In this post we’re going to build a neural network from scratch. We’ll train it to recognize hand-written digits, using the famous MNIST data set.
We’ll use just basic Python with NumPy to build our network (no high-level stuff like Keras or TensorFlow). We will dip into scikit-learn, but only to get the MNIST data and to assess our model once its built.
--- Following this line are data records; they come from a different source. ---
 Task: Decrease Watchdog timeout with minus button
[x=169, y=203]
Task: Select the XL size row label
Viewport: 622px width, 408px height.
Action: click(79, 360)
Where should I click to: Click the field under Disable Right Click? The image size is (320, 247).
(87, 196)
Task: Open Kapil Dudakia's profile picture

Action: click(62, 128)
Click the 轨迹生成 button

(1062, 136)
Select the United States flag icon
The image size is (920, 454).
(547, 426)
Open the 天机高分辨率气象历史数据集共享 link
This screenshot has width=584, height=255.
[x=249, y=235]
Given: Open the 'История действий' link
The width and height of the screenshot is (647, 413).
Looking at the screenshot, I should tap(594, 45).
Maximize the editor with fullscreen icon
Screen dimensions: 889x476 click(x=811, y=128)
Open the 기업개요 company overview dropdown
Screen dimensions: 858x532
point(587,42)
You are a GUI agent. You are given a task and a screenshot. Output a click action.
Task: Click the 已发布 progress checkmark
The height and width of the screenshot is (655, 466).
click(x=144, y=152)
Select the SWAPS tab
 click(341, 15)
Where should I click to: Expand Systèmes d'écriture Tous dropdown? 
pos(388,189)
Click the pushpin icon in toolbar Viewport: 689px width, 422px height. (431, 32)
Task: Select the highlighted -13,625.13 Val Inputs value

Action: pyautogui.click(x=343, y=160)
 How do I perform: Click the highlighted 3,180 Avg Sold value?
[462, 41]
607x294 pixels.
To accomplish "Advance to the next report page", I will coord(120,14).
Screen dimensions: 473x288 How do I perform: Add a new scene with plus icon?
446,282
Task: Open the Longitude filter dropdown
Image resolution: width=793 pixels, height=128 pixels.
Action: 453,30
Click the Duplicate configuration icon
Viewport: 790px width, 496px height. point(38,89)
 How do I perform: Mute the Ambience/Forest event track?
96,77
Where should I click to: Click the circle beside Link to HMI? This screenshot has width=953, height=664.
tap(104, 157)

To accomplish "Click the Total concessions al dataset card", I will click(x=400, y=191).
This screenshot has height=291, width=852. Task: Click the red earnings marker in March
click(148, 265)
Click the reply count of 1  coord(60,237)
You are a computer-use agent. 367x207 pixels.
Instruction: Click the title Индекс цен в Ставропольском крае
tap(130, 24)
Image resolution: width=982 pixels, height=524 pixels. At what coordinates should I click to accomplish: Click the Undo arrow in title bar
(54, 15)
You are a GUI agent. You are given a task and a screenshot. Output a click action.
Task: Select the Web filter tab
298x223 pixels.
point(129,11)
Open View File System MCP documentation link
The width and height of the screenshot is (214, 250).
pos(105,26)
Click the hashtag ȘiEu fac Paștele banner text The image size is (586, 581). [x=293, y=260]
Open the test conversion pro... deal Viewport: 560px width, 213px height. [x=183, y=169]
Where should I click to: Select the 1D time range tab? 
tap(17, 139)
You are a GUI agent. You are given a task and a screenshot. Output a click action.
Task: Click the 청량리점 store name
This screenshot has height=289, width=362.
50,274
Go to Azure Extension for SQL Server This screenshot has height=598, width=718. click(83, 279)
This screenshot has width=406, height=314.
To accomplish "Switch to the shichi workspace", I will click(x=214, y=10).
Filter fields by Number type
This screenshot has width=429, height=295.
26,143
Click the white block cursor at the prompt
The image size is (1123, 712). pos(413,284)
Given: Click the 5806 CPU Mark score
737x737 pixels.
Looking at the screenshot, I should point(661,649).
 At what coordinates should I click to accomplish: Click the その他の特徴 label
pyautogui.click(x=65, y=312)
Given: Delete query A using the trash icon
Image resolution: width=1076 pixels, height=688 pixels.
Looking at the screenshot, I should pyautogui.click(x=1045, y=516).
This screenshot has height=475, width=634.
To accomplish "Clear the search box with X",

We’ll start with the simplest possible “network”: a single node that recognizes just the digit 0. This is actually just an implementation of logistic regression, which may seem kind of silly. But it’ll help us get some key components working before things get more complicated.
Then we’ll extend that into a network with one hidden layer, still recognizing just 0. Then we’ll add a softmax for recognizing all the digits 0 through 9. That’ll give us a 92% accurate digit-recognizer, bringing us up to the cutting edge of 1985 technology.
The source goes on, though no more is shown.